The only bond on the ballot that has gotten much attention is the $250 million affordable housing measure. But there’s also another $675 million worth of stuff that voters could approve for parks, transportation, flood infrastructure, cultural facilities, police/fire stations, and health care facilities.
Historically Austinites have been inclined to support bonds for these types of matters. It’s approving money for housing that has proved trickier.
While Keep Austin Affordable, a group run by former Casar aide John Lawler, has raised a ton of money from real estate groups to in support of the housing bond (Prop A), it’s another group, Austin Together, that is running a parallel campaign for Props A-G. Austin Together is run by Brandi Burton, a former Adler aide.

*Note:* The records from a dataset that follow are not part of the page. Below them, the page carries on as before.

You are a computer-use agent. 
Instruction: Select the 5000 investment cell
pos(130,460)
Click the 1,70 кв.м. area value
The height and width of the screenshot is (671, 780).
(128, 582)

It hasn’t gotten nearly as much money as KAA, but going into the last week of the campaign it had raised about $188,000, most of which it dumped into TV commercials ($117k) and digital advertising.
The biggest donor was the Austin Board of Realtors, which provided $15,000, the same amount they gave to KAA.
The big funders included a number of companies: Stratus Properties ($10k), Catellus Development ($10k), Upland Software ($10k), Brandywine Realty ($7.5k), HDR Inc ($5k),Lockwood, Andrew & Newman ($5k), SXSW ($5k), Ascension ($2.5), One Gas Inc ($2k), Texas Disposal Systems ($1k), and the Driftwood Historical Conservancy ($1k).
The group also got some decent scratch from some rich individuals. At the top was $10k from Perry Lorenz, a local real estate guy and philanthropist. Keller Williams’ founder Gary Keller gave $2k. MLS mogul Anthony Precourt contributed $1.5k, another clear instance of him buying some goodwill from the liberal local elected officials he’ll want on his side as he faces a petition drive targeting his recently-approved soccer stadium at McKalla Place.
Correction: Earlier I wrote that Austin Together was focused on Props B-G. In fact, it is campaigning for Prop A as well.